32 / 34
第三章 アイデンティティ崩壊フェアリーズ
妖精のいる教室
しおりを挟む
さて、そんで朝の教室だいっと。
侵入として、かつこのクラスの一員として堂々と。オレは高らかに右手を上げる。
「ちーっす!」
「ちょっとレオン、入り方が派手すぎない?」
オレとローザがふたり揃って教室の前方の扉から元気よーく入っていくと、無数の人間の目がジトッとオレらを睨んだ。
いやホントはね。無数ではないよね。このクラスにいるせいぜいたかだか三十人分くらいってなもんだよ。
登校時間は八時二十分までのハズだけど、八時十分になってる今ほとんどのメンバーが来ているようだな。
というか、これで全員?
マジで異様な光景だな。
オレは両手をメガホンにした。王、帝王、神。どうすりゃそこまでノボせられんだよっていうクラスメイトの委員長に、朝の挨拶をしてやつのだ。
「おーい、神井くーん」
「……気安く呼ばないでくれないか」
「っていうかあー、パーフェクト優等生帝王クンの神井くんがそんな座り方して、いいんですかーっ」
というオレの感想ももっともだろう。
いやコイツ学校特有の木のテーブルの上に足組んで座ってんぞ。いいのか。丸子先生はじめ教師はなんも言わんのか。そんなんだからこの教室は腐敗したんじゃねーのかよ。
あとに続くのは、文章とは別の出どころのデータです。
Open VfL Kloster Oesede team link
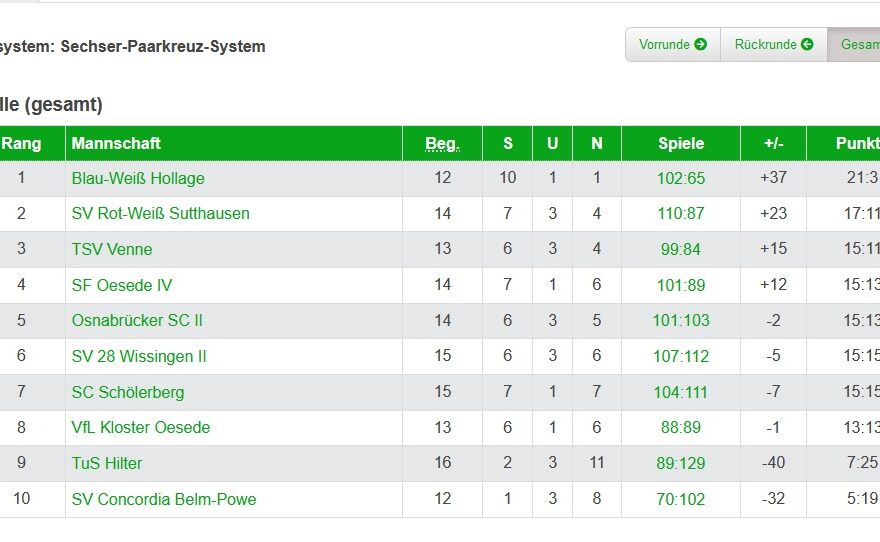This screenshot has height=542, width=880. [141, 428]
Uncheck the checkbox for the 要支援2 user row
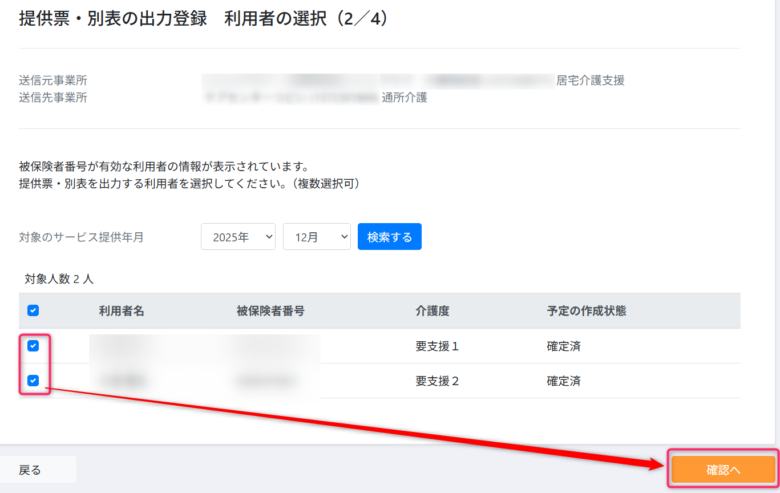The height and width of the screenshot is (493, 780). [33, 381]
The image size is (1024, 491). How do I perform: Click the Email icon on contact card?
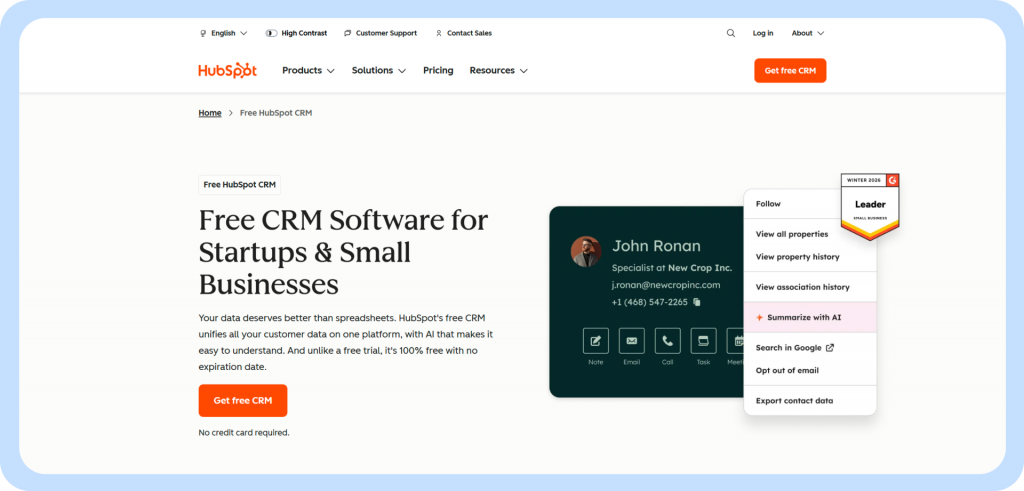pos(631,341)
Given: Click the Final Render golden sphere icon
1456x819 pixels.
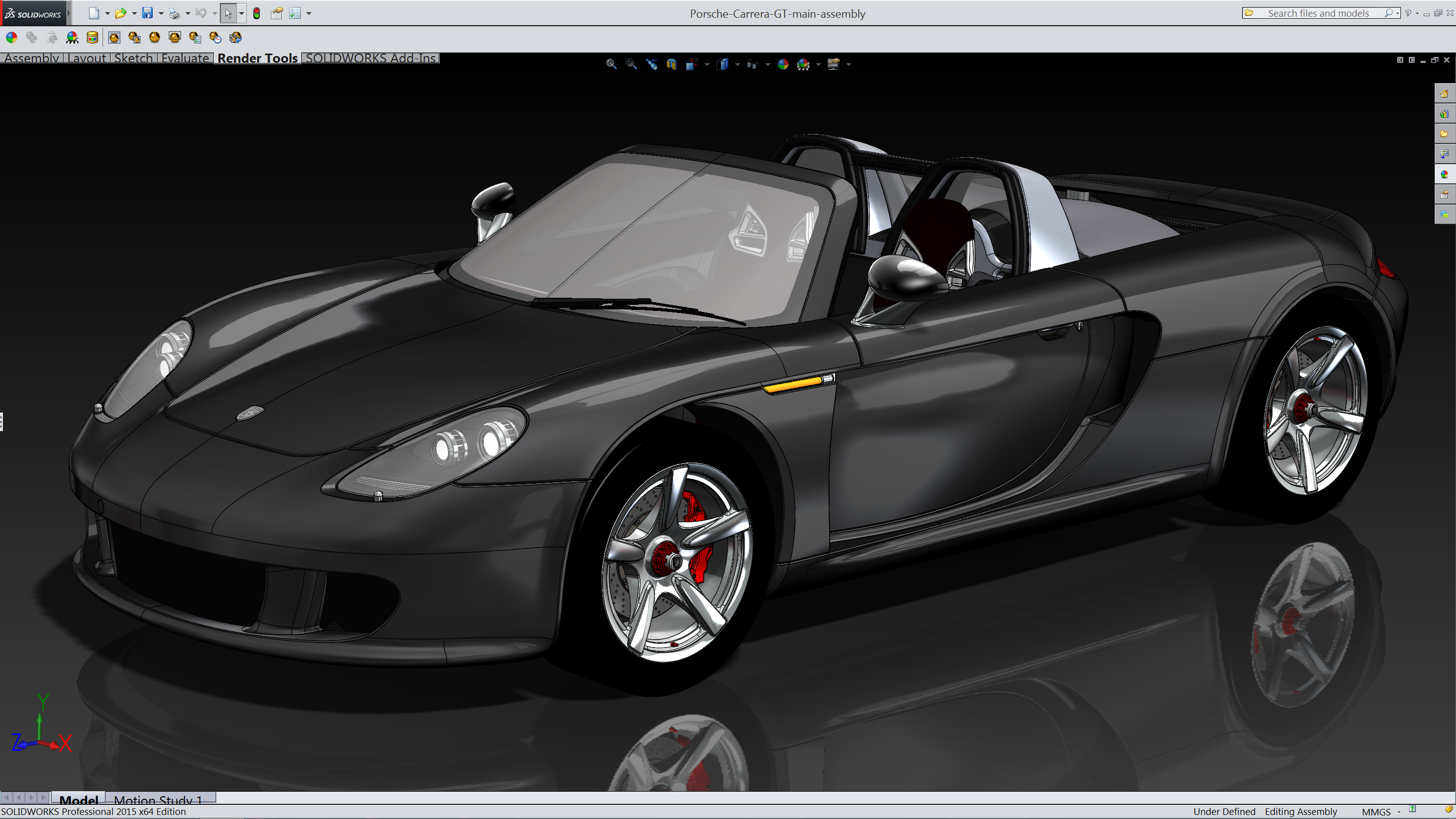Looking at the screenshot, I should point(154,37).
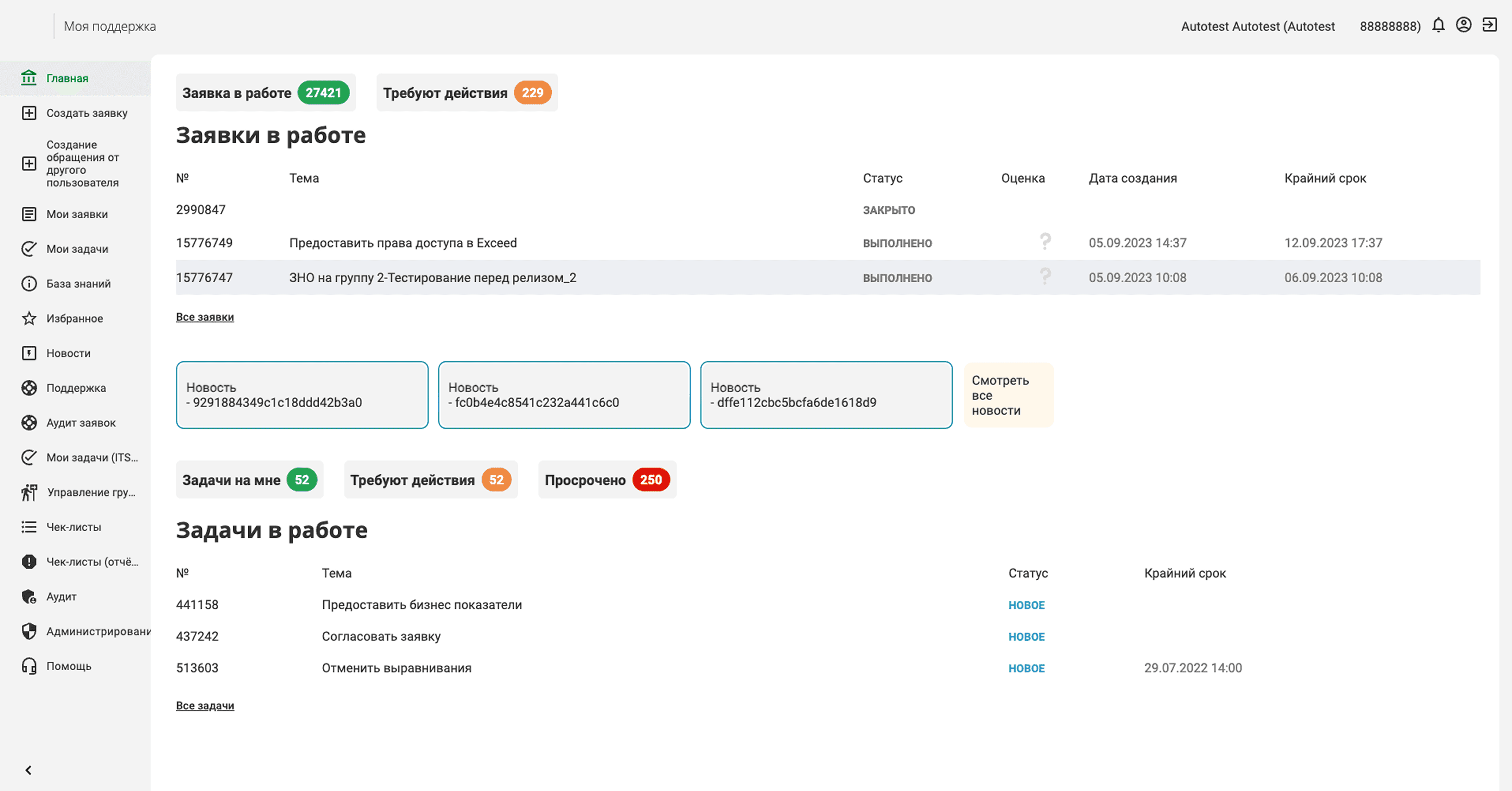Rate request 15776749 question mark
This screenshot has width=1512, height=791.
[x=1045, y=241]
あともうひとつ関係のねえ疑問なんだけど、どうして学校のテーブルってーのはいつまでも木目があって素材感溢れる牧歌的なモノなんだろうな? 妖精みたいに善良な生き物が使うわけでも、あるまいし。
そんな風にやたらとテーブルについてのみ感想を言いたくなるのも、それもこれもホントは目を覆いたくなるような光景が広がっているからだ。
神井と……そして篠町以外は全員、直立不動でゴーストのように立っていて。こええよ。
そんで、恩田は。ローザに共感の嵐を呼び起こして一旦は完全にオレたちの仲間で味方かと思われた、恩田は――。
床に直接座り込み、ひざまずいて。神井の脚に、もたれかかっていたのだから。
――それは控えめに言っても気味の悪い光景だった。
「いやいや神井よお、朝の挨拶してるだけじゃんか?」
「……仲間でも、ないくせに」
「いやいやー、仲間でしょってー。俺も、ローザも。もう、この三年一組の仲間。なーっ、だよなローザ」
「うん、そうよそうよ。そういうことよね!」
打って変わって明るいローザに向けられるクラス全体の不振の目。……まあ、無理もない。
俺もその明るさに負けないようにするぜ。
「でさあ、昨日俺たち転校してきたばっかでさあ」
気さくにしゃべくり続けながら俺はどかどかと神井に近づき、その隣の椅子にどっかりと腰を下ろした。……あー、これで俺もお行儀の悪い問題児の仲間入りかあ。そういうわけなら足も組んでやろうか――って思ったけど、なんかオレのガラじゃないんでやめた。
ローザといえば、黒板の前で立っている。きゅっ、と両方の拳を握ったのがオレにはわかった。萎縮して、ではない。これから始まる真の自己紹介に向けて、まあ最終的なメンタルのコンディションを整えてるってなとこかな。
「昨日は緊張もあって充分に自己紹介できなかったと思うワケー? ほら、オレら遠いとこから来たわけだしさ」
そう、妖精界から。
妖精にとって人間はこんなにも重大な存在なのに、人間サマがたはちっともオレらの存在なんか知りやしねえ。
そのために、オレたちが生涯を捧げることも。
存在意義も生きる目標も、オレたち妖精はすべて人間の為だけに在るとされているのに。
オレだって。もし人間であれば。
普通に。ゲーマーとして。それについでに。ローザと――。
「……おーい篠町さん。手伝ってほしいんだよな」
よくよく見ればこの教室の王の神井のほかには、たったひとりだけ着席をしている篠町。そういう立ち振る舞いが許されている占い師の彼女。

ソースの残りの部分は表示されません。